更新前にシステムの整合性を確認しておくことも有効です。
- Windows 11の機能更新前には、システムファイルチェッカー(sfc /scannow)の実行が推奨されます。コマンドプロンプトを管理者権限で開き、このコマンドを実行することで、システムファイルの破損を事前に検出・修復できます。
- また、DISM /Online /Cleanup-Image /RestoreHealthコマンドにより、Windowsイメージの整合性を確認・修復することも重要です。
ただし、これらのツールでも修復できない問題が存在することは認識しておく必要があります。設計から10年以上が経過したPCでは、物理的限界は克服できません。現在のWindows 11が要求する処理能力や信頼性を満たすことが困難になっています。
まとめ
現在稼働中のWindows 11 PCの相当数が、元々はWindows 7/8時代に設計された古いマシンです。これらのPCは技術的にはWindows 11の要件を満たしているものの、年次の機能更新プログラムが想定を超えた負荷となり、システム不具合や故障の原因となっています。
Windows Updateの大型化、各バージョンの限定的サポート期間、強制アップグレードの仕組みが組み合わさることで、古いハードウェアには年1回の「関門」が設けられた状況です。無償アップグレード戦略により延命したPCが、皮肉にも年次更新で「寿命」を迎える構造的問題が発生しています。

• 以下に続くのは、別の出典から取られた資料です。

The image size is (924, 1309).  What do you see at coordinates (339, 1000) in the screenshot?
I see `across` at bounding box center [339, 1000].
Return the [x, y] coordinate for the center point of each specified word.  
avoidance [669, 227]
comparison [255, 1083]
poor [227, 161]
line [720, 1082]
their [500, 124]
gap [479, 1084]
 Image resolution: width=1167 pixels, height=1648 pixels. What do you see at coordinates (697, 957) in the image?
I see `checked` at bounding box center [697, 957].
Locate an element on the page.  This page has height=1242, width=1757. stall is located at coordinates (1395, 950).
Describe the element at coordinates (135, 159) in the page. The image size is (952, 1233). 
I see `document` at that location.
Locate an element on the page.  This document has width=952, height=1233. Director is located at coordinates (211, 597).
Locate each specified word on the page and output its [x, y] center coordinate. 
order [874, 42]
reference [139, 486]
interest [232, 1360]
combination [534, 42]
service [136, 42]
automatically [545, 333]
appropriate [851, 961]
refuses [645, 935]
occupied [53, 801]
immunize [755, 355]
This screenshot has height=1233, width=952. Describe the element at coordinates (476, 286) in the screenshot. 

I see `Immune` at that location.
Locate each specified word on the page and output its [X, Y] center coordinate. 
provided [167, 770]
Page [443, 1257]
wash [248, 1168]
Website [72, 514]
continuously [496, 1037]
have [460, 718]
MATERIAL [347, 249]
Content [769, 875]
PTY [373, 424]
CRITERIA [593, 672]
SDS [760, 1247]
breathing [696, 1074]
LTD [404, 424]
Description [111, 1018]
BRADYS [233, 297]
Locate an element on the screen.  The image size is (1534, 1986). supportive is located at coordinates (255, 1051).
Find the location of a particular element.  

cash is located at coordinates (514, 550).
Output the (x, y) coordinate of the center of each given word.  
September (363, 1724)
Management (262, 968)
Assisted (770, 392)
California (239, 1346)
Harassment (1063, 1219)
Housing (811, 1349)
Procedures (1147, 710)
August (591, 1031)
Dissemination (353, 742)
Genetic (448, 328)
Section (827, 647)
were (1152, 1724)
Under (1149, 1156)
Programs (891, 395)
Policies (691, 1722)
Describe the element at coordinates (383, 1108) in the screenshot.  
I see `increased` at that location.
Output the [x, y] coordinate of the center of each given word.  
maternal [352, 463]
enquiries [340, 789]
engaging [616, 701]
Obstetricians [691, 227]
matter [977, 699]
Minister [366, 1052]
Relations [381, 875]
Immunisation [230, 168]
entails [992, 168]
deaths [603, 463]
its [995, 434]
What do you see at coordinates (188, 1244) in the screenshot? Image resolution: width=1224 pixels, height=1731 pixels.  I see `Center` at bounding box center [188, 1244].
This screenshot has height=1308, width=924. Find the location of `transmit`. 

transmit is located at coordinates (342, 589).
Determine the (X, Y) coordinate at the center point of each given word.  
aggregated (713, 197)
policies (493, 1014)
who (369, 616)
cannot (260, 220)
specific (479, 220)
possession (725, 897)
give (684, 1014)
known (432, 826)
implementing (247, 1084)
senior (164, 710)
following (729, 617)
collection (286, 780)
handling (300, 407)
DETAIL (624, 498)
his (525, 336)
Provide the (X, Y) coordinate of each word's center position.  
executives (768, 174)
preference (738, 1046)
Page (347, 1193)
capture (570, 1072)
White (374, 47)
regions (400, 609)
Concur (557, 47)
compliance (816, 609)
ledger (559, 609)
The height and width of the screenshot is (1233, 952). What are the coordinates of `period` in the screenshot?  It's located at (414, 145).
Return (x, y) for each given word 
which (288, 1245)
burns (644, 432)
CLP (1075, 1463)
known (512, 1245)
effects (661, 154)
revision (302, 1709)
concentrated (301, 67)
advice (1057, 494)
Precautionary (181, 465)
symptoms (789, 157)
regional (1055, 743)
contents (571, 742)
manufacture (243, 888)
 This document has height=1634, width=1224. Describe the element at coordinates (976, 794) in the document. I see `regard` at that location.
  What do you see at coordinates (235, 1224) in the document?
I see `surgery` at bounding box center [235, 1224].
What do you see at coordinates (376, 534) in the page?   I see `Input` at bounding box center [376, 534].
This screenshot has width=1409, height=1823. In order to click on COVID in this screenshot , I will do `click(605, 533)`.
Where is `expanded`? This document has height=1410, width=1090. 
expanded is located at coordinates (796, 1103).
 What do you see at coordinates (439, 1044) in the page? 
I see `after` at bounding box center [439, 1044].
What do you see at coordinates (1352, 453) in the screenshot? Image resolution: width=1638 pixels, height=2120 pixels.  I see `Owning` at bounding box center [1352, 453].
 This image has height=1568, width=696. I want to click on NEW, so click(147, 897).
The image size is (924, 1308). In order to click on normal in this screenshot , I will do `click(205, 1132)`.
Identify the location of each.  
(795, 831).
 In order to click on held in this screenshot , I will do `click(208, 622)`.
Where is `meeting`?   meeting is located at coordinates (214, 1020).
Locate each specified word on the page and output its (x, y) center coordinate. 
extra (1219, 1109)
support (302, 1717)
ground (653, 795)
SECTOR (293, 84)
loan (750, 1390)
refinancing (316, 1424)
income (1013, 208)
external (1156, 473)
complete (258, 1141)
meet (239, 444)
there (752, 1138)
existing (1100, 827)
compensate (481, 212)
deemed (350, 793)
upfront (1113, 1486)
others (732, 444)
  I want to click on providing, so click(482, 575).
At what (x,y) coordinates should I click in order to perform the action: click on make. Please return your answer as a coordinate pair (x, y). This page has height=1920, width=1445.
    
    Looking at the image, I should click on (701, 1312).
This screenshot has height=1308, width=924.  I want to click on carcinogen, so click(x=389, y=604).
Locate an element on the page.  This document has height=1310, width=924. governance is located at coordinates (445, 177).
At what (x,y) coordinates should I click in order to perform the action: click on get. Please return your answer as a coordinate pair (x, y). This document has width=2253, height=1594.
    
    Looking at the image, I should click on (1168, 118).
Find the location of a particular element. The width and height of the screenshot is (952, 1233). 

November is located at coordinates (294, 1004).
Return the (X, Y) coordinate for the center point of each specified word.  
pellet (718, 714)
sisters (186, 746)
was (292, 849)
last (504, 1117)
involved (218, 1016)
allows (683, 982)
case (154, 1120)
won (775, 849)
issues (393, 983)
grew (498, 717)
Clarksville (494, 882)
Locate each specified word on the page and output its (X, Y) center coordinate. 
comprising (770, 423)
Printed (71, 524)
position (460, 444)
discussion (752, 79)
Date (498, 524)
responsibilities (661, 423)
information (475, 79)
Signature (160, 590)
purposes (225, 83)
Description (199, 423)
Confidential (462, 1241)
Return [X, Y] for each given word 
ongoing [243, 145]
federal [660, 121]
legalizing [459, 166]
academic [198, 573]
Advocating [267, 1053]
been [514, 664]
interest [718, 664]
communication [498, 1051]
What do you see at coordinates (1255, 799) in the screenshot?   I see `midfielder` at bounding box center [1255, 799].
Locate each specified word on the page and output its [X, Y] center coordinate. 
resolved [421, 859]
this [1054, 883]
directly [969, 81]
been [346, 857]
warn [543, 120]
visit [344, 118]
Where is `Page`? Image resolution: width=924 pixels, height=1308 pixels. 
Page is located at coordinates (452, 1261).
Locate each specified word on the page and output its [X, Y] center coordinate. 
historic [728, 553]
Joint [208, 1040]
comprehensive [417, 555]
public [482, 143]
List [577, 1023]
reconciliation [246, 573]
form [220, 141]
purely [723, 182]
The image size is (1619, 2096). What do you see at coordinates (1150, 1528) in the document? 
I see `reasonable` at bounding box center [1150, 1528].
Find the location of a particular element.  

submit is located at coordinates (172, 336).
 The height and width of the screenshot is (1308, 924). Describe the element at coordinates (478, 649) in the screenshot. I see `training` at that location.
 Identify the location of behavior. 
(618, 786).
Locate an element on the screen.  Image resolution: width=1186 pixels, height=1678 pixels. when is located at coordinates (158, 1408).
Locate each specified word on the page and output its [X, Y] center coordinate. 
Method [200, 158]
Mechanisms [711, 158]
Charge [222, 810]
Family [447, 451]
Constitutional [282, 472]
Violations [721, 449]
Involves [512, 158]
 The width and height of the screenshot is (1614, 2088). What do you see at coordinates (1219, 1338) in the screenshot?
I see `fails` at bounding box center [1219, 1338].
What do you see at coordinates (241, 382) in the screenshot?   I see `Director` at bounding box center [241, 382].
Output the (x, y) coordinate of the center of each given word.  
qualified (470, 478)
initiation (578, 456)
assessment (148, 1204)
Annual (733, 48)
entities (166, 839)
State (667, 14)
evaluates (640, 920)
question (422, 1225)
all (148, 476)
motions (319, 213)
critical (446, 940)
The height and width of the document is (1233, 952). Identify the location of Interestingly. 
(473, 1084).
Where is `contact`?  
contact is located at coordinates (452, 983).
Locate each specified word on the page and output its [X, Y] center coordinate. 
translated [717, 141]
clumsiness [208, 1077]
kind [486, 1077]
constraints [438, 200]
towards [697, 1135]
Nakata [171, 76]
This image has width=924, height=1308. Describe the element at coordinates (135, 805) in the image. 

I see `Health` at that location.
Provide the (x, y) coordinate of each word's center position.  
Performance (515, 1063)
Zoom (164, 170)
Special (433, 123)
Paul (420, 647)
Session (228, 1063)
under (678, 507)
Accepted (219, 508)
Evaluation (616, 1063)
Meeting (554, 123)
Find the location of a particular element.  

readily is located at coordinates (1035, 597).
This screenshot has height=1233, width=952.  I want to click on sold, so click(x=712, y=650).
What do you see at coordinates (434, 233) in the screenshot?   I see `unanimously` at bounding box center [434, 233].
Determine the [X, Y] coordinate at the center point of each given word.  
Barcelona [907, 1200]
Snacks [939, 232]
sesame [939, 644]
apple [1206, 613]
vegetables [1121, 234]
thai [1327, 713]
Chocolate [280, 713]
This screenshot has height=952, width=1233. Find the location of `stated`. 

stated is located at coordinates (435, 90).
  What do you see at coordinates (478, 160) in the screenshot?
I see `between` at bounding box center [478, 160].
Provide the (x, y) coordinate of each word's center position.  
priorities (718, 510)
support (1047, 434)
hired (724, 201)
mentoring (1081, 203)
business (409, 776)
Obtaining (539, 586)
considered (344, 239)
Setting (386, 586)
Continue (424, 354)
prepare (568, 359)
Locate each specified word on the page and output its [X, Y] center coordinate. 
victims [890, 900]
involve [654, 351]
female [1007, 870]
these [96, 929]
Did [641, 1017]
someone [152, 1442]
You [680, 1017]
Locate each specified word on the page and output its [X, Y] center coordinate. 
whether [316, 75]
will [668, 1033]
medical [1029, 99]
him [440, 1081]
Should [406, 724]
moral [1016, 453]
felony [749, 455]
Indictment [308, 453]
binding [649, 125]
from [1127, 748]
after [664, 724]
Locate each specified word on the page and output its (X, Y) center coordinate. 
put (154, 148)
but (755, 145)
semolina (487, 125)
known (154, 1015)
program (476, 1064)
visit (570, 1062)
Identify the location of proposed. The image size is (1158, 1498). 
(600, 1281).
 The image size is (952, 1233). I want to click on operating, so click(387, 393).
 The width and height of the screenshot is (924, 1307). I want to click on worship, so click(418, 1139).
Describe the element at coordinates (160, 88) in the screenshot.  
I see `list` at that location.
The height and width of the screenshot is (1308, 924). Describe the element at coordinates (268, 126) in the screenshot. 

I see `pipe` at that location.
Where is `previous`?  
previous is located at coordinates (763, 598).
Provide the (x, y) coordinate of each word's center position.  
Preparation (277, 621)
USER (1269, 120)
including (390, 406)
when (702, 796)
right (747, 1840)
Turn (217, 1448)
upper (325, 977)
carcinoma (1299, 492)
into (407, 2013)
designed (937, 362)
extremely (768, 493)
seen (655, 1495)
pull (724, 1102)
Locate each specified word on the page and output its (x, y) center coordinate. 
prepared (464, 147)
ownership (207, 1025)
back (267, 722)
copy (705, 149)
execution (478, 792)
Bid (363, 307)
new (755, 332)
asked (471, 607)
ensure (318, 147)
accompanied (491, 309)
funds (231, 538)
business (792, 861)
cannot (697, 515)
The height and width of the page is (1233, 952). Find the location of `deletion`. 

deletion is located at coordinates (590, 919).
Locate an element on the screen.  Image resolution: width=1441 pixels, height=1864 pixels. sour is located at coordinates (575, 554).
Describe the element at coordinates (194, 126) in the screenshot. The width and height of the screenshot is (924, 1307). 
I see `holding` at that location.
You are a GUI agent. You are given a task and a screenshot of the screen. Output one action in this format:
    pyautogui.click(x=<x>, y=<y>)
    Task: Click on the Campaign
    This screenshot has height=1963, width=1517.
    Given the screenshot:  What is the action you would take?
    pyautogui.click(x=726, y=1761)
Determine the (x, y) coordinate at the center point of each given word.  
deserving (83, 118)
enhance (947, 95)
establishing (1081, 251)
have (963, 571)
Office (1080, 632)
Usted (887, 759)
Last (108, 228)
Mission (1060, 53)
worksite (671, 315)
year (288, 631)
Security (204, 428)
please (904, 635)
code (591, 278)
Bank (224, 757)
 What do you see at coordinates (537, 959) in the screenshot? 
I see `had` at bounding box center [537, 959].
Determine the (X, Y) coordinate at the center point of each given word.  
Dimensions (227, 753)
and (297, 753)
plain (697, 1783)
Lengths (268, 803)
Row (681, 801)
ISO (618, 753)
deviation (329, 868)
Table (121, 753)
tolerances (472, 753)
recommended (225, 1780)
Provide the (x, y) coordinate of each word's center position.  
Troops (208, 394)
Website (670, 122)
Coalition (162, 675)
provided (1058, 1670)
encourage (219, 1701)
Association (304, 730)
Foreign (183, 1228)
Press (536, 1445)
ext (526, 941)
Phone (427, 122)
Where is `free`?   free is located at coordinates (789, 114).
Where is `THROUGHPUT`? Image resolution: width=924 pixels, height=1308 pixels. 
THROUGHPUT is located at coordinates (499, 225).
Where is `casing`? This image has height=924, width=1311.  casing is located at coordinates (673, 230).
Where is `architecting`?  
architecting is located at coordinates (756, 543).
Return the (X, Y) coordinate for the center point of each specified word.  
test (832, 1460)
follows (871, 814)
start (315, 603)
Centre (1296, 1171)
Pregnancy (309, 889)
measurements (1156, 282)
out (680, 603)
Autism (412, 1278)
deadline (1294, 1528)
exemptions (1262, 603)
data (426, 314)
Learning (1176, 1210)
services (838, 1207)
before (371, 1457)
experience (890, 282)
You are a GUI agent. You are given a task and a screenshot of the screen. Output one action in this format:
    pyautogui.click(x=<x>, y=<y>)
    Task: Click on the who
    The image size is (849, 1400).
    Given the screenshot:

- Windows 11の各バージョンには個別のサポート期間が設定されており、Home/Proエディションは約24カ月のサポートが提供される。 – Windows 11 Home and Pro – Microsoft Lifecycle
- Microsoftは機械学習(ML)モデルのトレーニングに従ってアップグレード対象デバイスを決定し、安全なロールアウトとスムーズな更新エクスペリエンスを実現するためにインテリジェントMLモデルをトレーニングしている。 – Microsoft、Windows 11 23H2への強制アップグレード開始
- Windows Updateの失敗によってシステムファイルの整合性が破綻し、最悪の場合Windowsが起動しなくなることがある。 – Windows Updateで失敗を繰り返す原因と対処法を専門家が徹底解説
- Microsoftは2015年7月29日(日本時間7月30日)にWindows 7 SP1、および8.1 Updateユーザー限定の無償アップグレードプログラムを含む一般への提供を開始した。 – Windows 10 の無償アップグレード、7 月 29 日に提供開始
- 公式には2016年7月29日で終了とされていたが、実際は2023年9月20日まで「裏技的に」Windows 7/8のプロダクトキーによるWindows 10/11のライセンス認証が可能だった。 – Windows 7/8からWindows 10への無償アップグレードが完全終了
- RITEAに参加している情報機器リユース取り扱い事業者35社の集計によると、2016年度のリユースPCの販売台数は前年並の270万台となり、新品PCと中古PCを合わせた国内市場規模1,260万6,000台の21.4%を占めた。 – 中古PCが国内PC市場の2割を占める ~RITEAが設立10周年を迎える
- 270万台のうち、39.5%が製造年度から3年以内の中古PCだった。これは企業のリース満了や早期買い替えによるものとされている。 – 中古PCが国内PC市場の2割を占める ~RITEAが設立10周年を迎える
- 品質更新プログラムは約1GB、機能更新プログラムは約4GBとなり、そのサイズは今までと比べものにならない大きさになる。 – Windows 10の機能アップデートを効率化!